[Arsip Tulisan] 22 November 2020

908 58 14
                                    

Harum buah apel memenuhi koridor lantai tiga Gedung Beta. Ubinnya baru saja dipel, tetapi sudah begitu saja diinjak-injak para mahasiswa yang berhamburan keluar dari ruang kuliah. Satu demi satu langkah ikut Davi ambil di sana bersama Pak Anton, menjauhi kelas Matematika Diskret I. Ruang akuarium hendak mereka tuju. Kesepakatan sudah tercapai tadi malam, sebelum Davi sempat mengistirahatkan mata. Sambil terus berjalan, mereka tak saling berkata, menghindari tatapan orang-orang. Waktu sedang tidak tepat untuk menerima berbagai bentuk sapaan.

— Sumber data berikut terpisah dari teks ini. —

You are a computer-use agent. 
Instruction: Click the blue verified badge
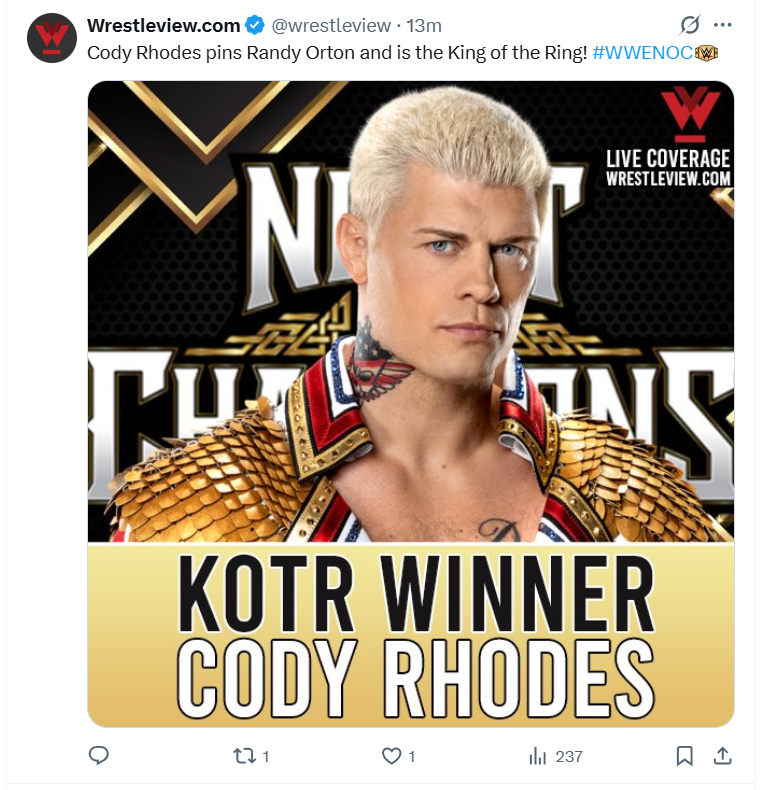click(255, 25)
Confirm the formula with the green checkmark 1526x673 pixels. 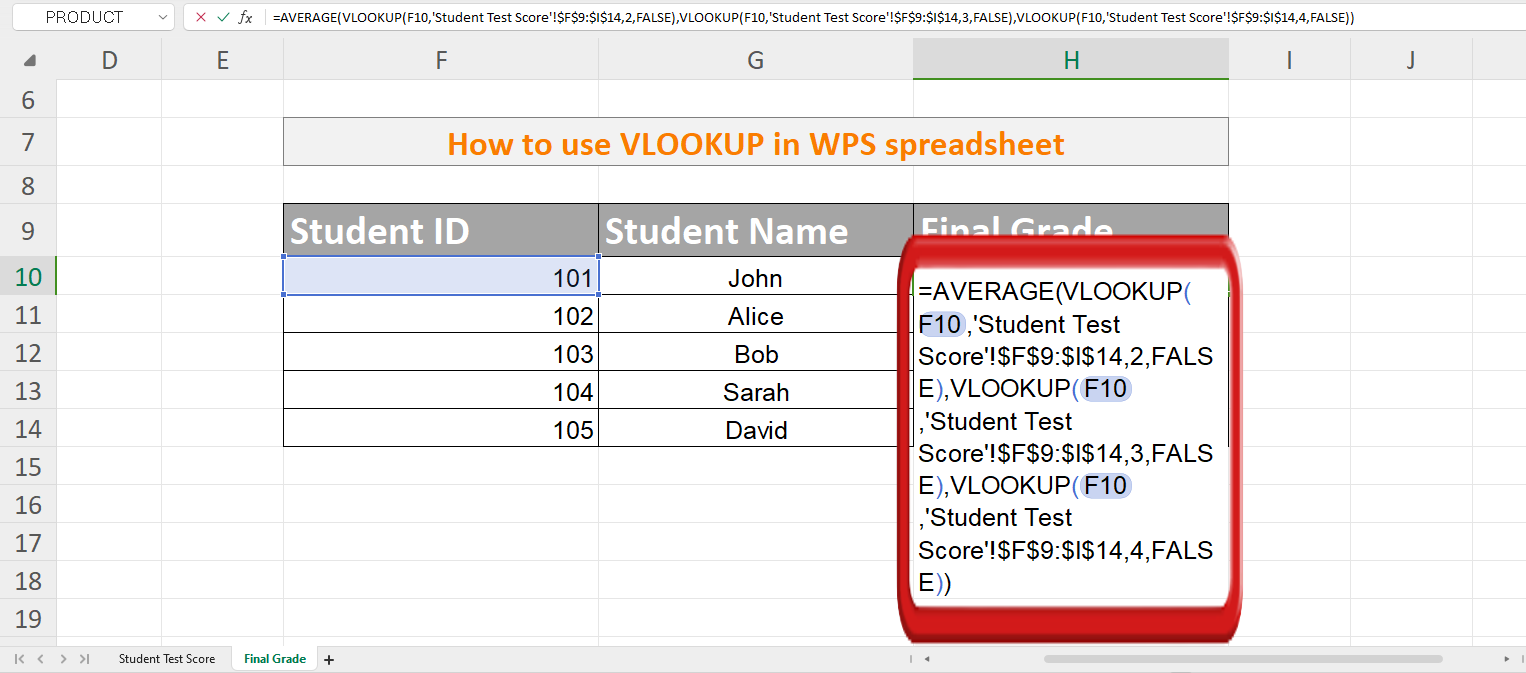(222, 17)
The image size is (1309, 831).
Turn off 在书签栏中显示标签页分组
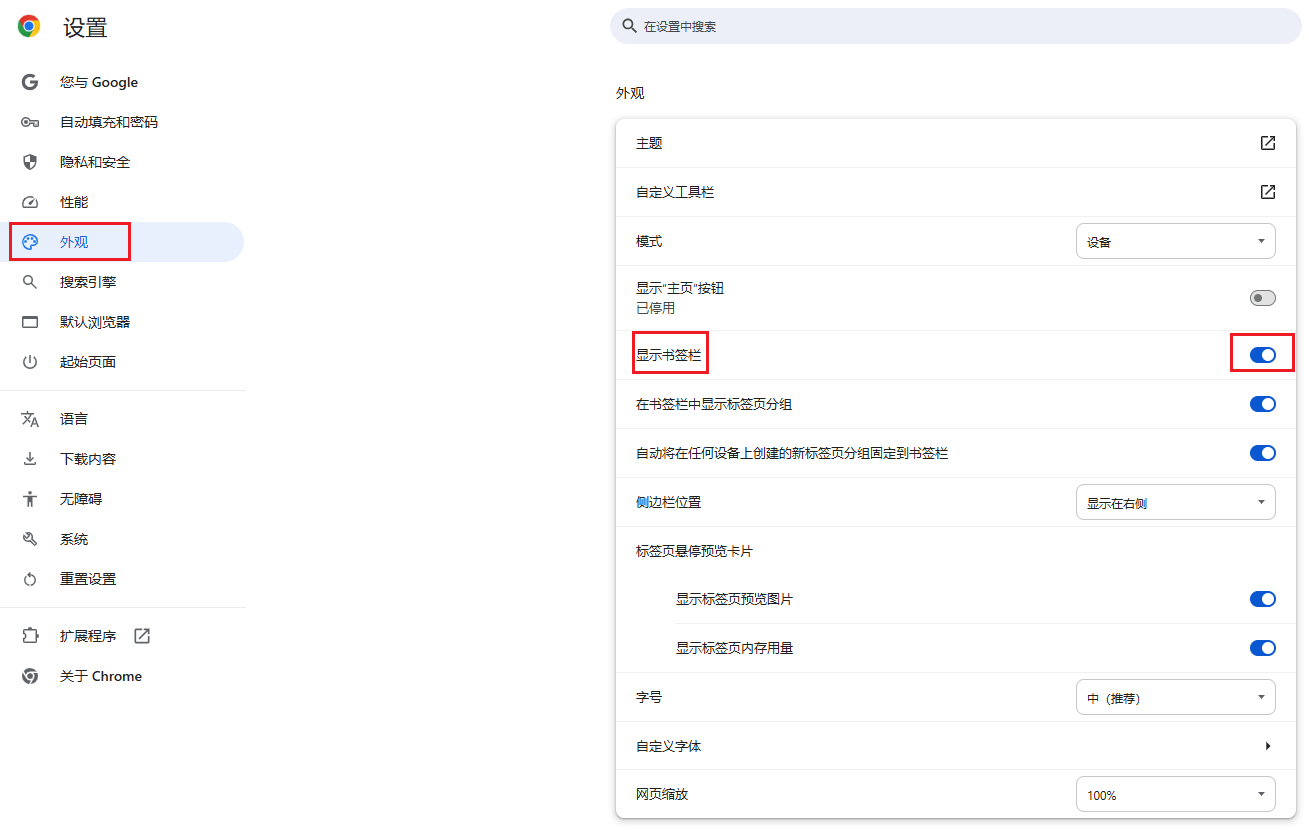pyautogui.click(x=1263, y=404)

Pak Anton yang biasanya berjalan tegak itu merunduk gelisah. Semakin dekat jarak menuju ruangannya, semakin berat beliau mengambil langkah. Dalam hati, Pak Anton merasa tertekan. Tiga semester bekerja sama, baru kali ini beliau dibuat berdebar-debar oleh asistennya.

"Saya mohon dengan kerendahan hati, Bapak mau menjelaskan mengapa Mas Ivan bisa disetujui maju *sidprop, sementara penelitiannya sama persis dengan punya saya." Seperti biasa, begitu duduk menghadap dosennya, mahasiswa berkacamata itu langsung mengatakan tujuan.

*) Sidang Proposal

"Davi ...." Pak Anton mendadak berhenti mengucap. Sambil menyiapkan diri, pandangannya ia arahkan sebentar pada kemeja blue aster yang Davi pakai. "Kamu tidak perlu panik. Saya sudah memikirkan topik skripsi yang lebih bagus buat kamu. Dan saya yakin, kamu tidak akan lama untuk mengerjakannya."

"Dengan segala hormat, saya juga sudah punya pemikiran sendiri, Pak. Ada topik graph labeling yang saya minati meskipun kelas grafnya baru terpikir satu."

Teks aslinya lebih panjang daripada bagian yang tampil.